Apple Mail provides the ability to create new folders and subfolders, to move around mail messages, and to delete them. As an archiver, EagleFiler should be offering the same type of functionality (without having to export mailboxes back into Apple Mail for further mailbox refinement).

Have you tried doing this with EagleFiler’s tag sources? They work like albums in iPhoto. You can group messages from different mailboxes together, or even put the same message in more than one grouping, e.g. to view your mail in different ways.

I’ve looked at Tagging, but I don’t think Tagging and folders are quite the same thing. To take the of iPhoto and iTunes example and their albums, I don’t think iTunes, for example, scales well for large datasets. Most people have a few hundred songs in their iTunes library; heavy-duty mail users get that much mail in a week. An acquaintance of mine is a DJ who has over 50,000 song titles on his Mac. He finds iTunes and iTunes albums woefully inadequate for the task of maintaining his music collection. Likewise professional photographers do not use iPhoto for their collections, but opt for Picassa, Aperture, iView or the like.

There is a difference between tagging and partitioning. When datasets became very large, they became difficult to manage, even when tagged for grouping or sorting. Mail folders (or mailboxes), however, provide partitioning, which often fits better with the user’s concept of how certain forms of information can be organized.

Just for fun, I tried to emulate tags as a form of nested folders in EagleFiler. I found that tags suffer from namespace collisions. For example, suppose I have Tags:

Receipts
±- Personal
±-±–1970s
±- Business
±-±–1970s

the second 1970s tag under Business cannot be created, because it one was already created under Personal.

Nonetheless, I think folders, with their inherent hierarchical organization and partitioning, are a more natural means of organizing voluminous mail messages than tags, which groups together different properties and associations of mail messages.

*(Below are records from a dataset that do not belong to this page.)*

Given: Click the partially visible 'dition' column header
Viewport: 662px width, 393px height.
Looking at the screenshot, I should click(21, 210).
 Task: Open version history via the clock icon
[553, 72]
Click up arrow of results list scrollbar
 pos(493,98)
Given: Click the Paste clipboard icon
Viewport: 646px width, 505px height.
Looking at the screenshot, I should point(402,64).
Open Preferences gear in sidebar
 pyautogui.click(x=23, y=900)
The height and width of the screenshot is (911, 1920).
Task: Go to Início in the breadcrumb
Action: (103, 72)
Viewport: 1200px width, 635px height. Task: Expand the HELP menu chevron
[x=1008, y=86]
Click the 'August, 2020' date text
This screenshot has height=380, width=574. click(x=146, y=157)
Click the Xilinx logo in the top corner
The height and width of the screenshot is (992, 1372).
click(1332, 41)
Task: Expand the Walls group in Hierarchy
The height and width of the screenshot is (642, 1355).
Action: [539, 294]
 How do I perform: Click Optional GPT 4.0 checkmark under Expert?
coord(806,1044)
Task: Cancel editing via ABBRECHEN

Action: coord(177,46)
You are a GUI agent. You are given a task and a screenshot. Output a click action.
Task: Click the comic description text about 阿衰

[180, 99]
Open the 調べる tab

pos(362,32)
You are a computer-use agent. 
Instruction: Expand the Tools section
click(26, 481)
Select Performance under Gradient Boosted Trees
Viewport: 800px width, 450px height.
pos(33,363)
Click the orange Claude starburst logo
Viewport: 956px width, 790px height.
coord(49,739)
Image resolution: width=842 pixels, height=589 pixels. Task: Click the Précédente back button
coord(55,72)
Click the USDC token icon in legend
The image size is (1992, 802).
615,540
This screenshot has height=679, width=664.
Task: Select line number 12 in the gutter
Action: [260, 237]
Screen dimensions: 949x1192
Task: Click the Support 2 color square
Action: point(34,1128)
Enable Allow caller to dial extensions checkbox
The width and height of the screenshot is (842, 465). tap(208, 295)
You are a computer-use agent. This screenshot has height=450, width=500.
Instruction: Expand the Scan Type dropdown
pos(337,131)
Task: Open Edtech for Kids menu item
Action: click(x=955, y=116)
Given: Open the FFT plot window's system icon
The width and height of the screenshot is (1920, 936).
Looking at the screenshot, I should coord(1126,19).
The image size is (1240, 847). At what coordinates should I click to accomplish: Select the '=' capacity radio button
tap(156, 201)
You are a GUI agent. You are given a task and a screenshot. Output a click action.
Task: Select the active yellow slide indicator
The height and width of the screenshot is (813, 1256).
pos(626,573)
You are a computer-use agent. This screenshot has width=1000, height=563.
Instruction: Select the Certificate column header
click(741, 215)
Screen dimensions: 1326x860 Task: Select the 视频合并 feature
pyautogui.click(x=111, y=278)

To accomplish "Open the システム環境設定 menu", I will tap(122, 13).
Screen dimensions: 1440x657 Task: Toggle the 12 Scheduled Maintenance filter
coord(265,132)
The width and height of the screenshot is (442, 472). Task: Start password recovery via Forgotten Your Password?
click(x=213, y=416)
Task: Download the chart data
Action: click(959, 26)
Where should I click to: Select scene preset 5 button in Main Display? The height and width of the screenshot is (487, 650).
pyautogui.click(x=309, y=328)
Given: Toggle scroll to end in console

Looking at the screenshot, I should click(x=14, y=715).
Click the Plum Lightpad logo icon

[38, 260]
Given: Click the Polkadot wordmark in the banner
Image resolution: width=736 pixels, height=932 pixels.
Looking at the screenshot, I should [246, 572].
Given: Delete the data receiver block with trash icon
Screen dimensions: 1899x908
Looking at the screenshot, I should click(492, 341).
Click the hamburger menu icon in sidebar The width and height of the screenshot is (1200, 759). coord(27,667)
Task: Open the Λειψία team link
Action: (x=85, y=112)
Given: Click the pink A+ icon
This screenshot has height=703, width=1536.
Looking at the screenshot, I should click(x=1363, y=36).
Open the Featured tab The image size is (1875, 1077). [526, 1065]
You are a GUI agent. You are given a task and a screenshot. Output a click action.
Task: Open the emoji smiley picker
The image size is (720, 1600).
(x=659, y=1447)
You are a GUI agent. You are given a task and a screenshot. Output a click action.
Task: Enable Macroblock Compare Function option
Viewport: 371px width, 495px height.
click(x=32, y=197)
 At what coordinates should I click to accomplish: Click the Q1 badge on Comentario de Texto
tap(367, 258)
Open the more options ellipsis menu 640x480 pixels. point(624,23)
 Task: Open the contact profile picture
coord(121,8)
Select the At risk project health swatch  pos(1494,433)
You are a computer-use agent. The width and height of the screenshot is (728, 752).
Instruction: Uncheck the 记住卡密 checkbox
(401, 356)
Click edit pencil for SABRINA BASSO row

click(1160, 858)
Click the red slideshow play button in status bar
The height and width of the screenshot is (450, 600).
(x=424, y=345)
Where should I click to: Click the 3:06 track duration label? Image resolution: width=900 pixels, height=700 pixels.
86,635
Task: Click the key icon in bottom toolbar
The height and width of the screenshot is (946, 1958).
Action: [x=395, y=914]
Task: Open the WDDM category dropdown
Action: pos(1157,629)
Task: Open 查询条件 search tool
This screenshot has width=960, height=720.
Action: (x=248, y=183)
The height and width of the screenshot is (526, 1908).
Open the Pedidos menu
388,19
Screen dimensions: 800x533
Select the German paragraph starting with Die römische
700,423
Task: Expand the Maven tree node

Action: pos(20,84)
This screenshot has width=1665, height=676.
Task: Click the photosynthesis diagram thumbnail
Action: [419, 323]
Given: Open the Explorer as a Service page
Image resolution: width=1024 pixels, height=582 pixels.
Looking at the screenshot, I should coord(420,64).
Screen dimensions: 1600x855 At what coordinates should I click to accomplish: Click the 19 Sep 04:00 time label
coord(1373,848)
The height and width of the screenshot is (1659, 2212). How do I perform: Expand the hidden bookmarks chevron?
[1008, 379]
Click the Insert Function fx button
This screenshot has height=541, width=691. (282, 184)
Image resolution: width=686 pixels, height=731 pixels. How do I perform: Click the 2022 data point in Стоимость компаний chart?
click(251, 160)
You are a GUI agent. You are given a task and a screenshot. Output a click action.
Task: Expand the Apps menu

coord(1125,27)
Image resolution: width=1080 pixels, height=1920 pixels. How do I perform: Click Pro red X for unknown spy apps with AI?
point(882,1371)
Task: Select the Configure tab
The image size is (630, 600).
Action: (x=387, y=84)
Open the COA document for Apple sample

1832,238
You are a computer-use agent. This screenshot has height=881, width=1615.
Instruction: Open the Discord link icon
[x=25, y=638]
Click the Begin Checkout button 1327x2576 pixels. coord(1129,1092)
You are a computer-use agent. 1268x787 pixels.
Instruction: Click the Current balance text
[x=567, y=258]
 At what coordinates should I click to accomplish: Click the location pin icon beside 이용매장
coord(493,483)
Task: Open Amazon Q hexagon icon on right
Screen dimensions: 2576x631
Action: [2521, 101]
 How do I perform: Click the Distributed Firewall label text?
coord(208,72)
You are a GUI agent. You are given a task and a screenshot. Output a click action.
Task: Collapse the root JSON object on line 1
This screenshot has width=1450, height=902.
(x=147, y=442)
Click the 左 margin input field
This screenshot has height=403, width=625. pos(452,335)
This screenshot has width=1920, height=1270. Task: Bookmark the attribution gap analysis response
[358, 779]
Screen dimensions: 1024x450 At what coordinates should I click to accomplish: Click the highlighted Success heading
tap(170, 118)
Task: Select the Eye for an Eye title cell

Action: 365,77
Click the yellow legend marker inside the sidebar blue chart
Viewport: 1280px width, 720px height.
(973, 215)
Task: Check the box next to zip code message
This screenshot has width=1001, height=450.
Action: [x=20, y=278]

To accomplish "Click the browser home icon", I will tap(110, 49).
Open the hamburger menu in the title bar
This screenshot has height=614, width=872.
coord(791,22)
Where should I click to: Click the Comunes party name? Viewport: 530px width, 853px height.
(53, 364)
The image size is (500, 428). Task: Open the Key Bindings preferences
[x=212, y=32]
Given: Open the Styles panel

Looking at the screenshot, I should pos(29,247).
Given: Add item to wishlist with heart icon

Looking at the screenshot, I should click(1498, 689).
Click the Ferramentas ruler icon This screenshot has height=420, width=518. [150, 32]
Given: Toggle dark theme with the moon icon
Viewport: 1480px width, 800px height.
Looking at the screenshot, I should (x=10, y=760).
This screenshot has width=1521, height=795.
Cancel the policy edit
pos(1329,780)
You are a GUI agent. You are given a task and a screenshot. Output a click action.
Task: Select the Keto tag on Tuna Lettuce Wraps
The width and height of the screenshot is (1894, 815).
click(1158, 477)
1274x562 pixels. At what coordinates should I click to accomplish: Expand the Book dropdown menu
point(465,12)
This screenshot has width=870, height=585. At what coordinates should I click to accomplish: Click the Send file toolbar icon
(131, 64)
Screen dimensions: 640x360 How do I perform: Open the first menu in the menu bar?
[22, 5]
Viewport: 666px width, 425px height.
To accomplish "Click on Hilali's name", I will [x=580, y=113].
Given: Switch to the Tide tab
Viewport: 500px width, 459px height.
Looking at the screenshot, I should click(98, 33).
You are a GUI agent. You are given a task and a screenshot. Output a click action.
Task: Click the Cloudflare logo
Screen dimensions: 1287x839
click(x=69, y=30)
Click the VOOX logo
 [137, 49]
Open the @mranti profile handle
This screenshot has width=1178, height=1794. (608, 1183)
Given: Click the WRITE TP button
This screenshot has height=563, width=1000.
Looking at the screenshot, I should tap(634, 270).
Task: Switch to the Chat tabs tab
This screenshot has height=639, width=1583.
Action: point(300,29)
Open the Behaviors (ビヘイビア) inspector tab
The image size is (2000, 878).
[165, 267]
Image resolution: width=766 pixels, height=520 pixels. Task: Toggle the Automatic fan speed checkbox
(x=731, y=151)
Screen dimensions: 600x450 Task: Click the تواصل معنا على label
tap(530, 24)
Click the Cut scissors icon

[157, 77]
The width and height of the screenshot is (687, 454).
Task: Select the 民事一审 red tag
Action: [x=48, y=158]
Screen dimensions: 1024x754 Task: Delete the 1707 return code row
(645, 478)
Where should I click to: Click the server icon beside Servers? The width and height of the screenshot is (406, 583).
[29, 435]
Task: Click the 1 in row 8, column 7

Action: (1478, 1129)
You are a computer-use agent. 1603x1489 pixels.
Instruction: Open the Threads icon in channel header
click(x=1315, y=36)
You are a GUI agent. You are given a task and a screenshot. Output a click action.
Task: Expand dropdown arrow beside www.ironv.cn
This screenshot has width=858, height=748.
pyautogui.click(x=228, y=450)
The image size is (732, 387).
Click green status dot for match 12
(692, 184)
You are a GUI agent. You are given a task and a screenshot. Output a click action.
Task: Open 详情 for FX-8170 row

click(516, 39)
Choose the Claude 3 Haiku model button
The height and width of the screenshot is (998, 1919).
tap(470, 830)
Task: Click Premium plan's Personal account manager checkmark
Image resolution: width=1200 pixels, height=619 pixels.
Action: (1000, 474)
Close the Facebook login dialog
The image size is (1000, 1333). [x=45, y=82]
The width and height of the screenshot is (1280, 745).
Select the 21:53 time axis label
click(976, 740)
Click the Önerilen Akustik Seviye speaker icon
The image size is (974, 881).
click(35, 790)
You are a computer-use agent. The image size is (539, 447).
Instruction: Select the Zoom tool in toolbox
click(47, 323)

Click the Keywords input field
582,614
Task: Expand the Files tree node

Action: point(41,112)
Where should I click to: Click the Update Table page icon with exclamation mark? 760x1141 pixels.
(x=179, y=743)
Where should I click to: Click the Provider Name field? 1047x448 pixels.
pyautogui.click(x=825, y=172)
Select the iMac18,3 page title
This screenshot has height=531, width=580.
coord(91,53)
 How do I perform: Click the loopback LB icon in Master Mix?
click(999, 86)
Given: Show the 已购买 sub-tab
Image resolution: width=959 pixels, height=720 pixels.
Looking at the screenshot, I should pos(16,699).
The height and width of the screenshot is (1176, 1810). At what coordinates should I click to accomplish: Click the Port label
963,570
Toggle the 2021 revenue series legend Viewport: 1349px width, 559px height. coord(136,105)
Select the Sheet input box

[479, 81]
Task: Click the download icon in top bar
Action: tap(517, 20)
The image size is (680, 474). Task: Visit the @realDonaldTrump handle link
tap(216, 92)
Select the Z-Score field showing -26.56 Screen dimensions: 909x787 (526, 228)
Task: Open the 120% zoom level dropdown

Yes, I think the key difference (which is good or bad depending on what you’re trying to do) is that each record can have any number of tags, but exactly one folder.

Yes, at present you would have to do a search for multiple tags in order to narrow down the desired set of records.

Thanks for the comments. As I said a few messages back, I plan to add some features to manipulate the contents of mailboxes. However, I wanted to make sure that people were aware that tagging provides similar functionality today.

My main motivation to have EF do some mailbox manipulation is in fact tagging: as soon as messages are tagged, I’m afraid there is no way to manipulate the mailbox, as using an external tool then reimporting the modified mailbox will lose the tags.